====== SUPPLIED DATA
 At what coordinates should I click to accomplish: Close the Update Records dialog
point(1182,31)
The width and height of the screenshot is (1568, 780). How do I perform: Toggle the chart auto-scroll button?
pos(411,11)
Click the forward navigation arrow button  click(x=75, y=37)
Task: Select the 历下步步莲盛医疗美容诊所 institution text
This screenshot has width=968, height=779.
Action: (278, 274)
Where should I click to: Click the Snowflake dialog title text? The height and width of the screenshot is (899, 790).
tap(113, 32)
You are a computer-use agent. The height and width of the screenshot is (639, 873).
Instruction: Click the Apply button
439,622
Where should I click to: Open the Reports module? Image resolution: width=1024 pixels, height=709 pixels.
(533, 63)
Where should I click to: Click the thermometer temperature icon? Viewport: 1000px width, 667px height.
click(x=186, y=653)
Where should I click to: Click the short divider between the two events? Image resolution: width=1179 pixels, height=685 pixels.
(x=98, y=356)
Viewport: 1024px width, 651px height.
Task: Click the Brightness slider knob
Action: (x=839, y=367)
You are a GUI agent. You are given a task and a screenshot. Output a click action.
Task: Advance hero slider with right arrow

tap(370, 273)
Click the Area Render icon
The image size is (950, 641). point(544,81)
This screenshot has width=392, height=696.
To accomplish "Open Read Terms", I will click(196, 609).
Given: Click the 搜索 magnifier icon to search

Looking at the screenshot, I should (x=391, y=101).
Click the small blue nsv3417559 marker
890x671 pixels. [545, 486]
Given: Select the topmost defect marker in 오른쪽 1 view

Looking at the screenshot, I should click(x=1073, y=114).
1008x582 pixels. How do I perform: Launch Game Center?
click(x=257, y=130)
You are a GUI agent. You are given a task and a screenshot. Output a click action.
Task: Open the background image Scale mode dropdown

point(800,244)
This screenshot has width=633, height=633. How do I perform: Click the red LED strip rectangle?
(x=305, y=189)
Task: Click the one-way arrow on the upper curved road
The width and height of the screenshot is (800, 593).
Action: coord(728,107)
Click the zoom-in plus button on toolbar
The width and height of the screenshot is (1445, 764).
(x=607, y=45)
============
REQUIREMENT: From the line containing "Where should I click to: Click the thermometer" through the last line of the entries above, print every line exactly, including both ends, and nothing else.

SOLUTION TO THE EXERCISE:
Where should I click to: Click the thermometer temperature icon? Viewport: 1000px width, 667px height.
click(x=186, y=653)
Where should I click to: Click the short divider between the two events? Image resolution: width=1179 pixels, height=685 pixels.
(x=98, y=356)
Viewport: 1024px width, 651px height.
Task: Click the Brightness slider knob
Action: (x=839, y=367)
You are a GUI agent. You are given a task and a screenshot. Output a click action.
Task: Advance hero slider with right arrow

tap(370, 273)
Click the Area Render icon
The image size is (950, 641). point(544,81)
This screenshot has width=392, height=696.
To accomplish "Open Read Terms", I will click(196, 609).
Given: Click the 搜索 magnifier icon to search

Looking at the screenshot, I should (x=391, y=101).
Click the small blue nsv3417559 marker
890x671 pixels. [545, 486]
Given: Select the topmost defect marker in 오른쪽 1 view

Looking at the screenshot, I should click(x=1073, y=114).
1008x582 pixels. How do I perform: Launch Game Center?
click(x=257, y=130)
You are a GUI agent. You are given a task and a screenshot. Output a click action.
Task: Open the background image Scale mode dropdown

point(800,244)
This screenshot has width=633, height=633. How do I perform: Click the red LED strip rectangle?
(x=305, y=189)
Task: Click the one-way arrow on the upper curved road
The width and height of the screenshot is (800, 593).
Action: coord(728,107)
Click the zoom-in plus button on toolbar
The width and height of the screenshot is (1445, 764).
(x=607, y=45)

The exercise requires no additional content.